From d794f1b50dbd50fbf98ebde8ac774dffccd0d3ad Mon Sep 17 00:00:00 2001
From: mjgaughan <mgaughan@proton.me>
Date: Mon, 6 Nov 2023 16:20:35 -0600
Subject: [PATCH] updates to main functions, data collection

---
 gh_gsql_req.py    | 24 ++++++++++++++----------
 github_api_req.py | 13 +++++++++----
 main.py           | 37 ++++++++++++++++++++++++++-----------
 perceval_tasks.py | 32 +++++++++++++++++++++++++-------
 4 files changed, 74 insertions(+), 32 deletions(-)
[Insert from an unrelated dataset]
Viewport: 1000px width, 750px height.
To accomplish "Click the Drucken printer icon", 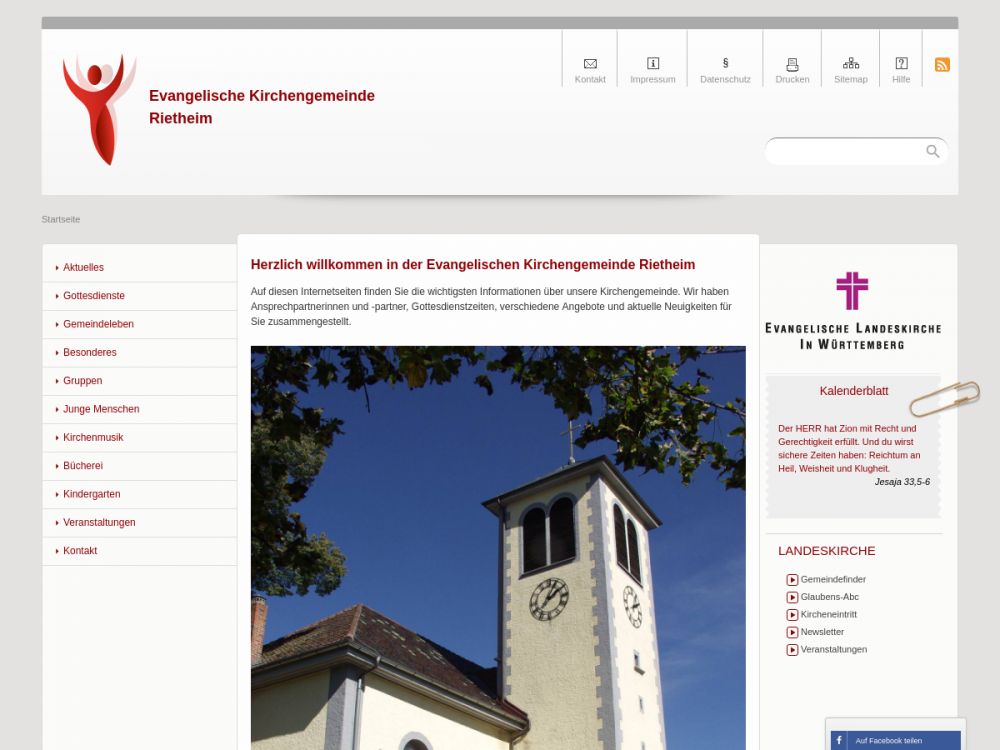I will [792, 64].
diff --git a/gh_gsql_req.py b/gh_gsql_req.py
index 97118b2..b977c3a 100644
--- a/gh_gsql_req.py
+++ b/gh_gsql_req.py
@@ -11,7 +11,7 @@ def main(vcs, early_cutoff):
     repo_name = '"' + vcs_list[-1] + '"'
     repo_owner = '"' + vcs_list[-2] + '"'
     gsql_dict["original_returned_content"] = get_discussion_gql(repo_owner, repo_name)
-    gsql_dict["time_cleaned_comm"] = within_time(gsql_dict["original_returned_content"].content, early_cutoff)
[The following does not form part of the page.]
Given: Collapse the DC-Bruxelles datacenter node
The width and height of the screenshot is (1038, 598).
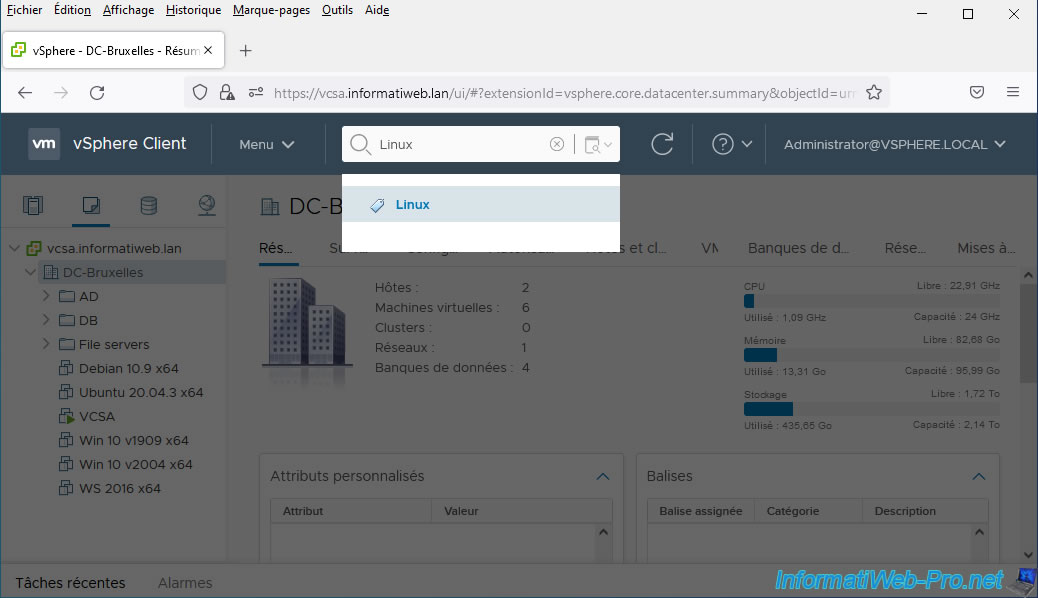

+    gsql_dict["time_cleaned_comm"] = within_time(gsql_dict["original_returned_content"], early_cutoff)
     return gsql_dict
 
 def get_discussion_gql(repo_owner, repo_name):
@@ -61,17 +61,21 @@ def get_discussion_gql(repo_owner, repo_name):
     headers = {'content-type': 'application/json', 'Accept-Charset': 'UTF-8', 'Authorization': 'bearer ' + key}
     r = requests.post(url=url, data=data_json, headers=headers)
     #print(r.content)
-    return r
+    return r.json()
 
 def within_time(comment_content, early_cutoff):
-    list_of_comments = json.loads(comment_content)["data"]["repository"]["discussions"]["edges"]
-    valid_comments = []
-    for comment in list_of_comments:
-        if dt.datetime.fromisoformat(comment['node']['createdAt'][:-1]) < early_cutoff:
-            break
-        else:
-            valid_comments.append(comment)
-    return valid_comments
+    try: 
+        list_of_comments = json.loads(comment_content)["data"]["repository"]["discussions"]["edges"]
+        valid_comments = []
+        for comment in list_of_comments:
+            if dt.datetime.fromisoformat(comment['node']['createdAt'][:-1]) < early_cutoff:
+                break
+            else:
+                valid_comments.append(comment)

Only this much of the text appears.